Build path is absolute, or relative to the repo root. You can set it with --build-path to set it. (Default: docker)
We have renamed forgeops install to forgeops-ng apply because most of what
it's doing is setting up the correct path to a kustomize overlay before running
kubectl apply -k against it.
The build command still builds your application images with any customizations and configuration (am/idm). However, now you must provide the environment you are building for.
forgeops-ng build --env-name stage --config-profile stage-cfg --push-to "my.registry.com/my-repo/stage" am
All of this still occurs in /path/to/forgeops/docker.
Delete works much the same as it did before. You can delete all of the components, just one, or a few. By default, it will leave the PVCs and secrets around unless you tell it otherwise. Like build, the major change is that you need to specify the overlay to work on.
forgeops-ng delete --env-name stage
This is the major change in forgeops-ng. You use forgeops-ng env to create
and manage your environments. The /path/to/forgeops/kustomize/deploy
directory is gone. This allows you more control in how you manage your
different ForgeRock deployments. It has a number of options available to you
for setting different configs in your k8s resources. When dealing with an
existing environment, it will only update the settings provided on the command
line.
Do forgeops-ng env -h to see all of the options.
It also keeps a log of runs of the env script as env.log for both Helm and
Kustomize. It records the timestamp, Create or Update, and the command line
used. This allows you to track the changes made by forgeops-ng env in your
different environments.
When creating a new environment, you need to provide the FQDN. Each environment should answer to it's own FQDN. That is really the minimum amount of configuration you need to provide when creating a new environment. You can change most things after the fact, except when updating the DS StatefulSets. Kubernetes only allows certain aspects of a StatefulSet to be updated once it's been created.
You can use the --small, --medium, and --large flags to select a t-shirt
size to use. However, you can also override specific values at the same time.
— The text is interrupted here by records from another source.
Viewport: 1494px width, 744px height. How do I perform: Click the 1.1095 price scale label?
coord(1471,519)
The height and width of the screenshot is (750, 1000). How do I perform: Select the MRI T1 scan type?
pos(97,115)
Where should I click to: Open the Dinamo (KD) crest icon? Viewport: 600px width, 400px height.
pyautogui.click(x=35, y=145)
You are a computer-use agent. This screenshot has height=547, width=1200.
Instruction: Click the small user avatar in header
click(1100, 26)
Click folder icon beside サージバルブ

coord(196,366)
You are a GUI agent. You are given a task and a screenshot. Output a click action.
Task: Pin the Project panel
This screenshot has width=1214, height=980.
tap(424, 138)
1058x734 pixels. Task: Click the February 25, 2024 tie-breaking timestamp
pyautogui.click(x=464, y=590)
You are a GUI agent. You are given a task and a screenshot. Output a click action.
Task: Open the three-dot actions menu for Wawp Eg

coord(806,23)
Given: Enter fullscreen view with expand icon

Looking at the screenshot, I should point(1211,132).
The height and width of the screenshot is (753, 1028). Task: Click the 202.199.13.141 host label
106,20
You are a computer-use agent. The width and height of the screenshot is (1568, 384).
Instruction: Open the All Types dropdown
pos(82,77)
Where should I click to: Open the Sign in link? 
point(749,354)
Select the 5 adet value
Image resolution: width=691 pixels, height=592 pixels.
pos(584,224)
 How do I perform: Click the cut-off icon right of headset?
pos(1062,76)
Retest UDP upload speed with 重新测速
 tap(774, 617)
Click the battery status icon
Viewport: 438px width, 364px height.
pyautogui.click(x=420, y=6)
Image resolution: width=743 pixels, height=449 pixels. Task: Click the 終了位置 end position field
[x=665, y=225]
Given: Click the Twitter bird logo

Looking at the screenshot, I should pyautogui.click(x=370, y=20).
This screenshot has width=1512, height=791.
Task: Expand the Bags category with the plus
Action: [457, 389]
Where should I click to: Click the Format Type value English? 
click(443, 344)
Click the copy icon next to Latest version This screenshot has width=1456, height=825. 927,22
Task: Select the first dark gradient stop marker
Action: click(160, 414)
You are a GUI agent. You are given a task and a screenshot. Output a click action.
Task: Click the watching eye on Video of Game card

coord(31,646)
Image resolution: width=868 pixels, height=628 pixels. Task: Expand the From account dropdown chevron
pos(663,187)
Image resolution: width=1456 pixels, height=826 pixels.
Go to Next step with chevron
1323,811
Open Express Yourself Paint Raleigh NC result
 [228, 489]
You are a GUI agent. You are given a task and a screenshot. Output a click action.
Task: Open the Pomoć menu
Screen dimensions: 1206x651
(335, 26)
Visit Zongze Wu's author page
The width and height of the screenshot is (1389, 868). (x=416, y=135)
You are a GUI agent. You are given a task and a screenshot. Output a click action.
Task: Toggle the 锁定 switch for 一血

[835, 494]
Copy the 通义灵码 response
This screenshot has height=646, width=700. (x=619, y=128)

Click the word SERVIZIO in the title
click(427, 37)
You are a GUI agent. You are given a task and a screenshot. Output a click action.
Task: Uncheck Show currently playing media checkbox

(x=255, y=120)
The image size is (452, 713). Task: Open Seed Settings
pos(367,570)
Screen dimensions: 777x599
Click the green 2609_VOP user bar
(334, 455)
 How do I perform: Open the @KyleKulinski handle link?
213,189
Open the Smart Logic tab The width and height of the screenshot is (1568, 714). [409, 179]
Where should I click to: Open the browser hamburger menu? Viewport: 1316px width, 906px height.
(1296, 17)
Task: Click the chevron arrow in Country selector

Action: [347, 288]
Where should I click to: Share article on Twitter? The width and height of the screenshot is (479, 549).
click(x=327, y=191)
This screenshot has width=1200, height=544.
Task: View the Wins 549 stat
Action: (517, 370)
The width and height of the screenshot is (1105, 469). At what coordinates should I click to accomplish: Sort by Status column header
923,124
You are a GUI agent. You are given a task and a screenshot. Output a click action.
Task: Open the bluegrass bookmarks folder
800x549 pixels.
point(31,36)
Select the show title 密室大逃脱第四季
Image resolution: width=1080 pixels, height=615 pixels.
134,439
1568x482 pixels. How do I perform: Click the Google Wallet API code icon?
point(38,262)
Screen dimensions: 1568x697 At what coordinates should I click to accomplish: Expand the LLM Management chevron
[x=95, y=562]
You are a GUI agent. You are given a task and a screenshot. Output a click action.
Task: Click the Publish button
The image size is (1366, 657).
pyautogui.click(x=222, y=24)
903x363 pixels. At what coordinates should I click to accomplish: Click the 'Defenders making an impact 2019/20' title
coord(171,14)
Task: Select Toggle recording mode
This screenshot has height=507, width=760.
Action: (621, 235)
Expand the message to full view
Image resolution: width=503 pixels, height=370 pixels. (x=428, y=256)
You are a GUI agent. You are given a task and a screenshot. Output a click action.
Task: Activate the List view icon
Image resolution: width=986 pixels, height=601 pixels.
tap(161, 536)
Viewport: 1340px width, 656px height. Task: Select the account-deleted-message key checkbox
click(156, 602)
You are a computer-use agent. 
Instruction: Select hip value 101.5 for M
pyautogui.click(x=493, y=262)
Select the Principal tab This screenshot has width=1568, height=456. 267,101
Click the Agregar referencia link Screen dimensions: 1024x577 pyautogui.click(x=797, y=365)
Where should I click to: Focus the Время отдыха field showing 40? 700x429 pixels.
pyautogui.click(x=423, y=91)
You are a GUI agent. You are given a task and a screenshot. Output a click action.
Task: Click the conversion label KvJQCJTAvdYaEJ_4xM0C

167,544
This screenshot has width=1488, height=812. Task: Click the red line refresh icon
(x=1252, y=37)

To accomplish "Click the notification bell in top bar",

For example, if you want to create a small deployment, but you want AM and IDM
to use 3 replicas instead of 2, you can do this:
forgeops-ng env --env-name test --fqdn test.example.com --small --am-rep 3 --idm-rep 3
or you can create the environment, then update it:
forgeops-ng env --env-name test --fqdn test.example.com --small
forgeops-ng env --env-name test --am-rep 3 --idm-rep 3
If you don't specify a size, it will automatically create the env as a single
instance deployment. If you do select a size, and want to convert that
environment into a single instance deployment, you can use --single-instance.
forgeops-ng env --env-name test --fqdn test.example.com --small --single-instance
or
forgeops-ng env --env-name test --fqdn test.example.com --small
forgeops-ng env --env-name test --single-instance
This will set the mem, cpu, and disk to the small definition, but set the replicas to 1.
Both the current forgeops script and the new forgeops-ng script will update the image-defaulter in your Kustomize overlay when doing a build. The image script was created to help out Helm users by updating the images in the values files for the requested overlay.
This command is called by the build script for you, so you don't need to do anything special when you build images. However, if you follow our advice and create a single instance environment for each environment you run, it can be useful to you. After updating and exporting your config, you can build new images which updates the images in your overlay and values files. At this point, you can use the image command to copy your images from one environment to another.
For example, in a production environment called prod you might configure and
build your images in a single instance environment called prod-single. To
copy the freshly built images to the prod environment you would do this:
forgeops-ng image --env-name prod --source prod-single --copy
The info command hasn't changed at all.